Financial aid is complicated and frustrating, but fraud is not an appropriate -- or a smart -- response. Better to work to find ways to raise money, save money, borrow money if need be.

See http://www.finaid.org/fafsa/maximize.phtml for tips on *legally* maximizing aid eligibility.

In contrast to your blithe assumption that you won't be caught, they say: "Financial aid administrators are obligated to notify the US Department of Education when they encounter cases of fraud. (If they don't, their school is held liable when the US Department of Education audits them.) Every school verifies the FAFSAs of at least one-third of their students, and some schools verify 100% of the financial aid applications. This is in contrast with the IRS, which audits only a very small percentage of tax returns. So if you lie on your financial aid forms, there's a very good chance you'll get caught. ... If you get Federal student aid based on incorrect information, you will have to pay it back; you may also have to pay fines and fees. If you purposely give false or misleading information on your application, you may be fined $10,000, sent to prison, or both."
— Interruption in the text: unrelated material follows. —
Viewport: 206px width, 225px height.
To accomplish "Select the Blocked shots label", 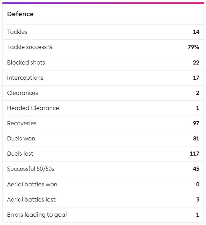I will [x=26, y=62].
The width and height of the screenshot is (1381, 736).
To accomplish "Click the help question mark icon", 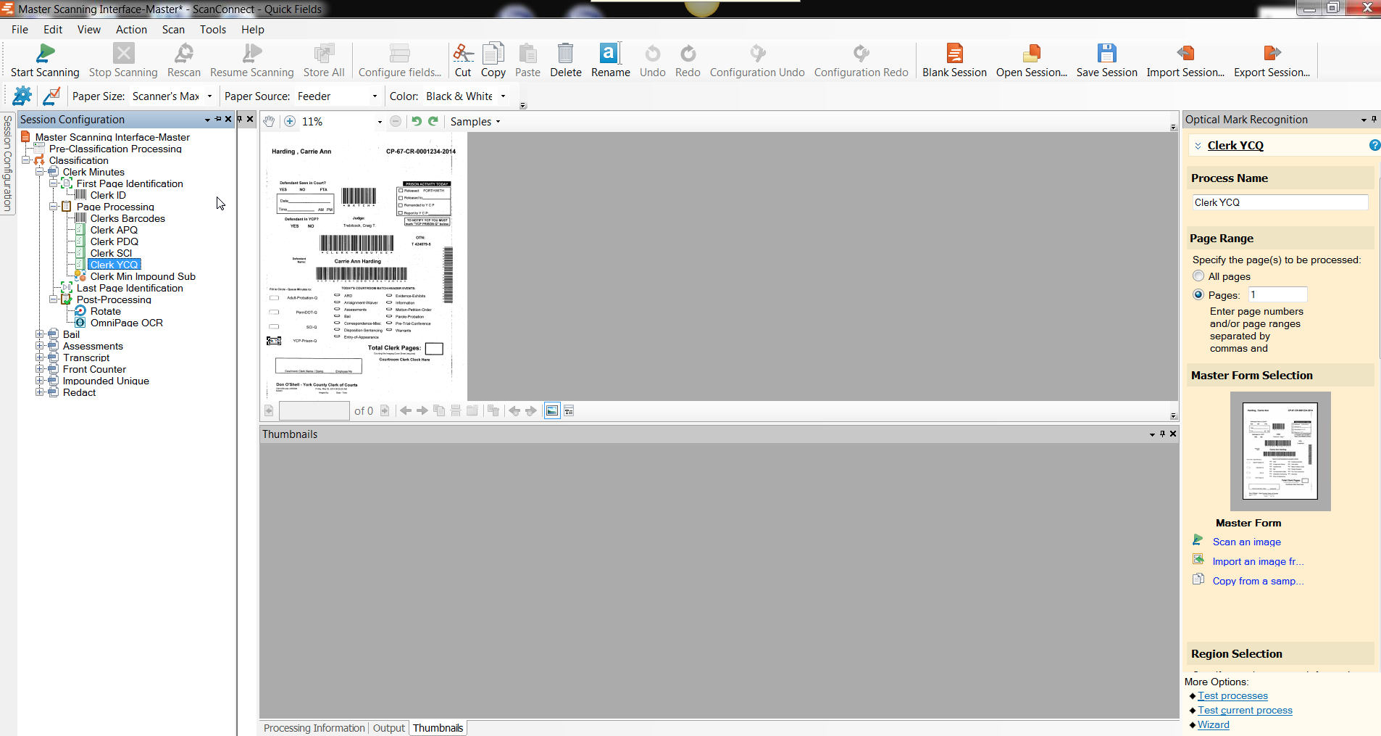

Here's a court document -- http://www.kentlaw.edu/7circuit/1999/apr/98-2992.html -- regarding an appeal from a sentence received after being found guilty of three counts of filing false income tax returns and one count of presenting a false statement on a college financial aid application. (the restitution related to tax liability was modified, the rest was upheld)

And see the March 19, 2001 Chronicle of Higher Education for this article: "18 Parents and Their Financial Advisers Are Charged With Federal Student-Aid Fraud" From a followup article in the March 30 issue: "Nearly all of those cases are being resolved with consent judgments in which the defendants agree to pay double the amount of the actual fraud. The judgments currently total more than $825,000, and the money is being returned to the U.S. Department of Education."